Table 4: Hemagglutination reaction of the aqueous extract

It is believed that the human health is related to immune responses [12]. The immune cells and their mediators are directly involved in the processing of antigens, removal of microorganisms by phagocytosis, lysis of bacteria and viruses. There are no previous reports on the immunostimulant properties of the aerial roots of Ficus benghalensis. In the present study, the aqueous extract of the aerial roots of Ficus benghalensis was found to stimulate the non-specific arm of immunity as evidenced by the increase in the phagocytic function and efficiency of the neutrophils treated with the test extract versus the control.

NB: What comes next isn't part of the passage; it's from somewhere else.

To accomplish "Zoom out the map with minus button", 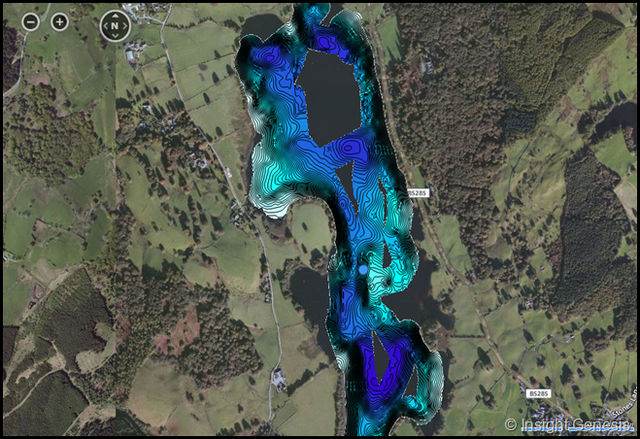I will pyautogui.click(x=31, y=21).
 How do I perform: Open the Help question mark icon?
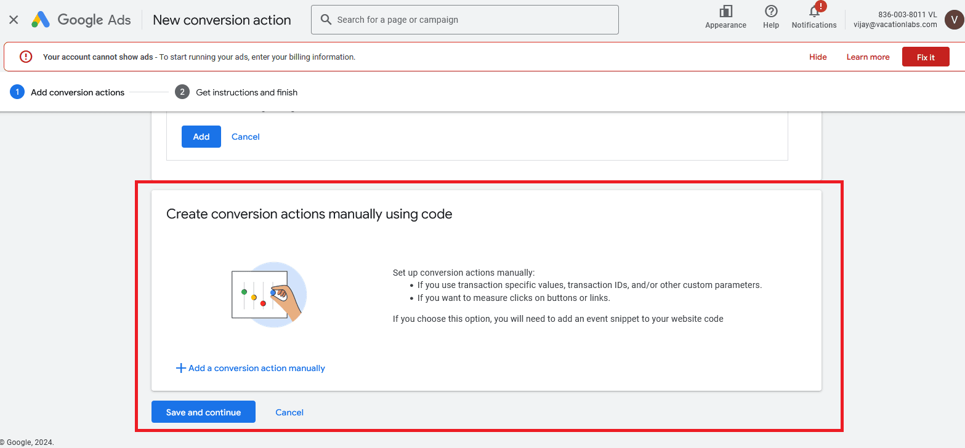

The aqueous extract was found to enhance both cells mediated and antibody-mediated immune responses as well as phagocytosis. The aqueous extract was found to stimulate the lymphocyte proliferation by 86% versus the control thereby confirming the hypothesis that it enhances the cell-mediated immunity. The maximum response in both the in vivo studies was observed at 100 mg/kg. Increasing the dose beyond 100 mg/kg resulted in a decrease in the immune stimulation response.

The activation and proliferation of T-lymphocytes and cytokine production post stimulation with antigens play important roles against bacterial and viral infection. Immune stimulation is important in many disease conditions where there is a suppression of normal immune responses viz. AIDS. In AIDS, the HIV infects the T-helper cells that are the central controllers of immune responses to antigens. When these cells become infected with HIV, many other cell types fail to function normally and this results in a severe depression of the immune system. The body becomes highly susceptible to infections with opportunistic pathogens eventually leading to death. Hence immune restoration becomes imperative in the overall management of AIDS because death eventually is a result of failed immune system rather than the virus itself. Thus improving immune health is an important part of a long-term strategy for managing AIDS.

The aqueous extract of Ficus benghalensis was found to stimulate both cell and antibody mediated immune responses. It also stimulates proliferation lymphocytes that are responsible for orchestrating an immune response to an antigen/disease. Hence the aqueous extract of Ficus benghalensis has a strong potential to be explored further as an immune-based therapy along with antiHIV drugs in the overall management of AIDS.